-- ABOUT THIS EXERCISE --
All lines in the data bearing the string "message" should be identified and copied.

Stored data
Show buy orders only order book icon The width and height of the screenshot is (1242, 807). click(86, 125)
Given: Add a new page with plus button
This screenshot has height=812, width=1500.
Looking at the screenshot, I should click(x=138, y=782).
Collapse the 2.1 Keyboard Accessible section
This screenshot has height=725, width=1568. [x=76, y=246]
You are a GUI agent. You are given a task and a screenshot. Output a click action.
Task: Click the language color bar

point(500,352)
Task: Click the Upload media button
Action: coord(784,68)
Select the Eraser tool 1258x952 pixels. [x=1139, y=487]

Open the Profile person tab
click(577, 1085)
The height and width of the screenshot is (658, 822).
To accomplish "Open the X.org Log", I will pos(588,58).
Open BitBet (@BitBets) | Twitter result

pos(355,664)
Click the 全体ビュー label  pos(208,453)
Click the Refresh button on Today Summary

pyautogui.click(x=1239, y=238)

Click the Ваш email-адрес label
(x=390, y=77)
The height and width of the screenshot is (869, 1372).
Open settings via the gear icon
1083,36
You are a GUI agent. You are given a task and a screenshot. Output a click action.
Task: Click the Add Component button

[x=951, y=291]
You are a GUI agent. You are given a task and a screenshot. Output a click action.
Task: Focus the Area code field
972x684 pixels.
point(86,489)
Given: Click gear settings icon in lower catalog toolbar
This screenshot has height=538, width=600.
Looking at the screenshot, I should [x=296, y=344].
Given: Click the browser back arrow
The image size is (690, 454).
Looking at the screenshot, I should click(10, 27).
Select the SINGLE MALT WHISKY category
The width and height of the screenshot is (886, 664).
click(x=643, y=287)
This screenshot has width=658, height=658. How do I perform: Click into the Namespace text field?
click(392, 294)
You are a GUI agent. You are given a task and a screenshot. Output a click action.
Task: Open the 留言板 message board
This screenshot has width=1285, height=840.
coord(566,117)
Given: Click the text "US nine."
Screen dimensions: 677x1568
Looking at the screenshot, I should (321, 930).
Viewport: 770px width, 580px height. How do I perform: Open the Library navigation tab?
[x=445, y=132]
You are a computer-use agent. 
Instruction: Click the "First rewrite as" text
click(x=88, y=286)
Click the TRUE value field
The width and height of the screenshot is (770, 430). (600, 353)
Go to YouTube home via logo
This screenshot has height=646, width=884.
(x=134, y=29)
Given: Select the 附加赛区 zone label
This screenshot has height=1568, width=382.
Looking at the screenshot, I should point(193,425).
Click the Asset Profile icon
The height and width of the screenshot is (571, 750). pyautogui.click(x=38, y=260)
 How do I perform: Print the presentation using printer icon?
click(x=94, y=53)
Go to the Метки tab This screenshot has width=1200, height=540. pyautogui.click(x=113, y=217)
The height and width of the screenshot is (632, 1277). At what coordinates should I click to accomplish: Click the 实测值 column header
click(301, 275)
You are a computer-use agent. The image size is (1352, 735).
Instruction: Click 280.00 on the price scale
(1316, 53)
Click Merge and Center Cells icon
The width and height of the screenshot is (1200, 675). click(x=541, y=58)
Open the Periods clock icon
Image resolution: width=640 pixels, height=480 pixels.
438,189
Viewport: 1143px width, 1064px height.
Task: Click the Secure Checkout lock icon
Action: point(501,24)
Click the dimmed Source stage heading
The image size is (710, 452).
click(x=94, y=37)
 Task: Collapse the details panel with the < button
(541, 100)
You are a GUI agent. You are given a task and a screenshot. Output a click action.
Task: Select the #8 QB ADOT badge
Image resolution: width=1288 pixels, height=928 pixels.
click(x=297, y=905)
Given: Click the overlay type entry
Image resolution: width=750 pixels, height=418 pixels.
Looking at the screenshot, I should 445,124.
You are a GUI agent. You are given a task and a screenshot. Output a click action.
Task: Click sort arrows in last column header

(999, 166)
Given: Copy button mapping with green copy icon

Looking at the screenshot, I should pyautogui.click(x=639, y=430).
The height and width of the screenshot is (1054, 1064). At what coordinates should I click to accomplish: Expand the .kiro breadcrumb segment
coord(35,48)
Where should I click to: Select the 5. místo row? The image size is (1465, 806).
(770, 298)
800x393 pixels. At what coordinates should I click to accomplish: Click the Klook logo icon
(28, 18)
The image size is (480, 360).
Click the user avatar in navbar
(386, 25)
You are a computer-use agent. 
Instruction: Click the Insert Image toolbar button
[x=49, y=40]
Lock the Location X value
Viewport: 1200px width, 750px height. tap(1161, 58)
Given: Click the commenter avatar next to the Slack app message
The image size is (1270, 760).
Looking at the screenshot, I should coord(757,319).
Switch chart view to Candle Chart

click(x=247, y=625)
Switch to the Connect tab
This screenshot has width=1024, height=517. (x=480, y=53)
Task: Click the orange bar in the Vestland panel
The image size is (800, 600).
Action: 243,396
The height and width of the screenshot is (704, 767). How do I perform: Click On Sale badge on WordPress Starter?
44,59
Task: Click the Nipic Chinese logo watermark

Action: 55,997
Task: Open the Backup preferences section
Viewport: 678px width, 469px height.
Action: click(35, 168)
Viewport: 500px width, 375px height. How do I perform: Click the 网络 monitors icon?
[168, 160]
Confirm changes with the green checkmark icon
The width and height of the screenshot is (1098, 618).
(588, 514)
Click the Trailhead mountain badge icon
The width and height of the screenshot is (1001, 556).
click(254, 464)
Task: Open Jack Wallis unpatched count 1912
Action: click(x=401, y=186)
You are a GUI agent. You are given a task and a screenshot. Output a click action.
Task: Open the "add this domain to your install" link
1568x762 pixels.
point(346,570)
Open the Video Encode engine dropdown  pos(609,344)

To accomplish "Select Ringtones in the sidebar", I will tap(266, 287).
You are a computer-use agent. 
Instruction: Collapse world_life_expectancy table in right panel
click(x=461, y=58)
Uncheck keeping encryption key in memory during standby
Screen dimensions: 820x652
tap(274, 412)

-- YOUR RESPONSE --
Task: Open the 留言板 message board
Given: Click the commenter avatar next to the Slack app message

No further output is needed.